By JOHN J. O’CONNOR  |  Published: April 9, 1986

TONIGHT at 9 o’clock on CBS, ”A Case of Deadly Force” goes to Boston for a dramatization of one of the more explosive incidents ever to hit that city. In 1975, a 25-year-old black man named James Bowden was killed by two white officers of the city’s Tactical Patrol Force, a plainclothes police unit. The officers said Mr. Bowden had been a robbery suspect and had threatened them with a gun. Three department investigations backed their stories. But the widowed Mrs. Bowden, insisting her husband was not a criminal, would not accept the story. After scouring Boston for a lawyer willing to confront the Police Department, she found Lawrence O’Donnell Sr. The case would not get to court until 1980 and would not be fully resolved until 1984.

The film, produced for Telecom Entertainment by Bruce Pustin, studiously avoids sensationalizing. The story itself is strong enough. There is no avoiding the presence of ugly racism, but even that element is complicated by the fact that Mr. O’Donnell is decidedly as Irish-American as the accused officers. Looking at her new lawyer suspiciously, the film’s Mrs. Bowden comments that ”my husband’s killers were Irish.” Mr. O’Donnell merely responds, with a smile, ”Now you got one on your side.”

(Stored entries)
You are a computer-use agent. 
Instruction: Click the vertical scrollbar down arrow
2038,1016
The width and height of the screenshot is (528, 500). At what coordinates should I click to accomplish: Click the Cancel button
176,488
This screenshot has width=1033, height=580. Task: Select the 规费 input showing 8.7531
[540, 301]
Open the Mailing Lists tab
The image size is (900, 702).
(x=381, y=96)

What to do:
List every year mentioned in the first paragraph of the review of "A Case of Deadly Force."

Written solution:
1975, 1980, 1984